NEW YORK — Piracy is a long-running and even routine issue for Hollywood, whether it’s vendors hawking bootleg DVDs on street corners or video uploaded to file-sharing sites like Pirate Bay. Now cybercriminals are also putting embarrassing chatter and other company secrets at risk.

The cataclysmal event in the back of everyone’s mind is the Sony hack in 2014 . While unreleased movies were leaked, what’s remembered is the chaos unleashed amid a network shutdown and the disclosure of derisive comments about such well-known actors as Angelina Jolie and Leonardo DiCaprio and racially insensitive remarks about then-President Barack Obama.

Although the recent HBO leaks so far have fallen well short of the damage inflicted on Sony, there were concerns early on that hackers were setting the stage for an embarrassing sequel for Hollywood.

Piracy still a problem


Some people believe video leaks can help gin up media and viewer attention for a show or movie, but leaking shows and movies does hurt Hollywood’s take, especially if it happens before the official release, Carnegie Mellon professor Michael Smith said.

In a 2014 analysis, Smith and his co-authors concluded that a movie’s box-office revenue dropped 19 percent, on average, when it was leaked ahead of the theatrical release, compared with a leak after the movie hit theaters.

One way to overcome pirates is to make programs widely and cheaply available. Netflix has many shows and movies that are easily accessible around the world for a single monthly price. In April, hackers leaked most new episodes of Netflix’s “Orange is the New Black” before their official release in early June. That doesn’t seem to have driven customers away. Netflix added more than 5 million subscribers in the April-to-June period.

Separate from HBO’s recent run-ins with hackers, upcoming “Game of Thrones” episodes have leaked several times, and it is TV’s most pirated show. The show is still a massive hit for HBO. As for the recent hacks, episodes of “Curb Your Enthusiasm,” ″Insecure,” ″Ballers” and several other shows leaked.

It helped that entire seasons weren’t released, forcing viewers to subscribe to view the whole show.

Comparisons with SONY


In the Sony case, hackers crippled Sony’s network, wiped the company’s data and dumped thousands of internal emails and documents, including sensitive information such as employees’ salary information and Social Security numbers. Racially insensitive comments made by the former co-chair of Sony Pictures Entertainment, Amy Pascal, paved the way for her exit a few months later.

Michael Lynton, who left as Sony Pictures’ head in January, said that press coverage of the emails hurt the studio’s standing in Hollywood and that the public airing of employees’ private information and conversations “took a long time to deal with,” the trade publication Variety reported .
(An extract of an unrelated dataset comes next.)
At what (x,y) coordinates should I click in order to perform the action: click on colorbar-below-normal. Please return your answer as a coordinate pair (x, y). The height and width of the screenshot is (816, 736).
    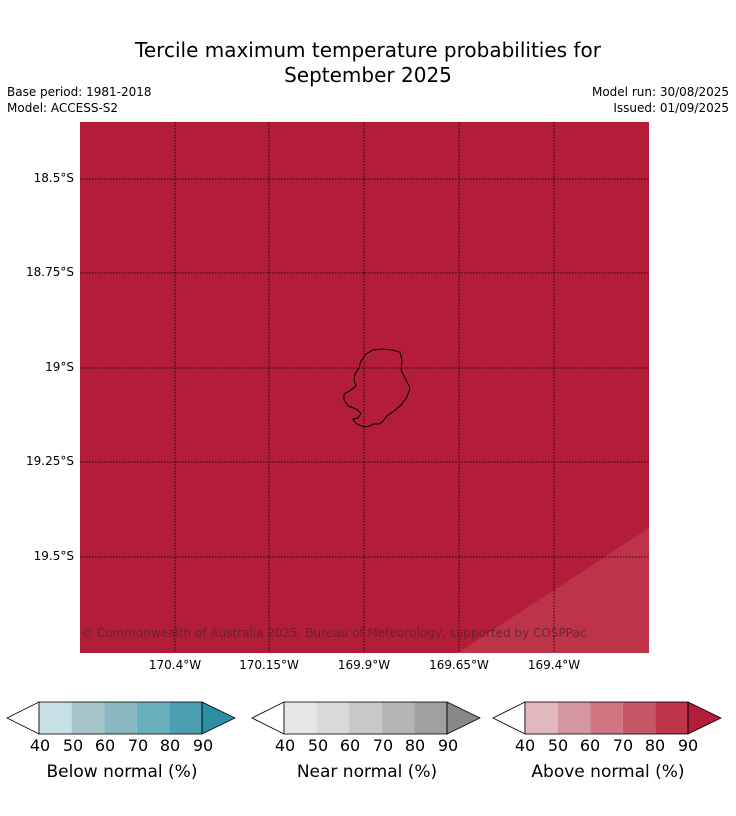
    Looking at the image, I should click on (121, 718).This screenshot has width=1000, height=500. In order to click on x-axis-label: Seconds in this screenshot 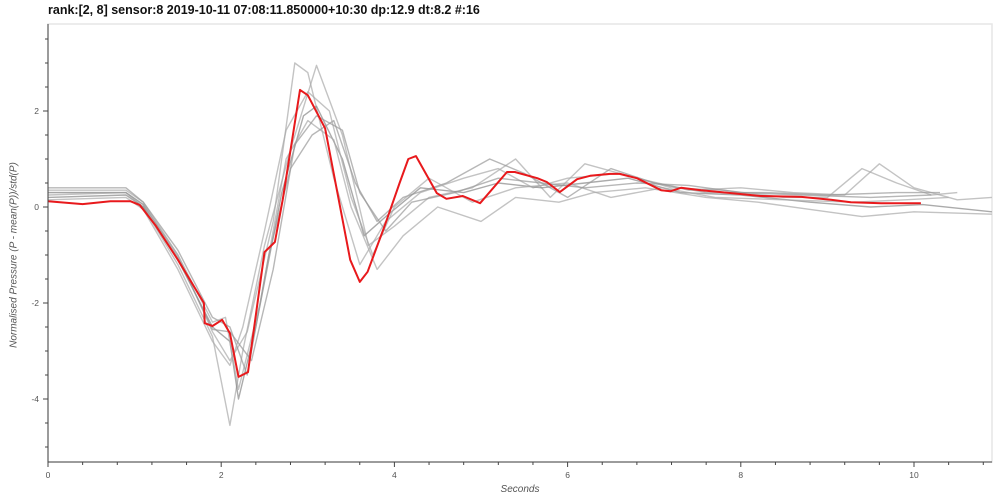, I will do `click(520, 490)`.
The movie studio said in April 2015 that “investigation and remediation expenses” related to the hack cost it $41 million, or about 8 percent of the film and TV division’s profit that fiscal year. It later reached an $8 million settlement with current and former employees.

Studios are learning to be cautious.

“I know people in the industry that now don’t do deals over email,” Smith said. “They do deals over the phone because it’s not archived.”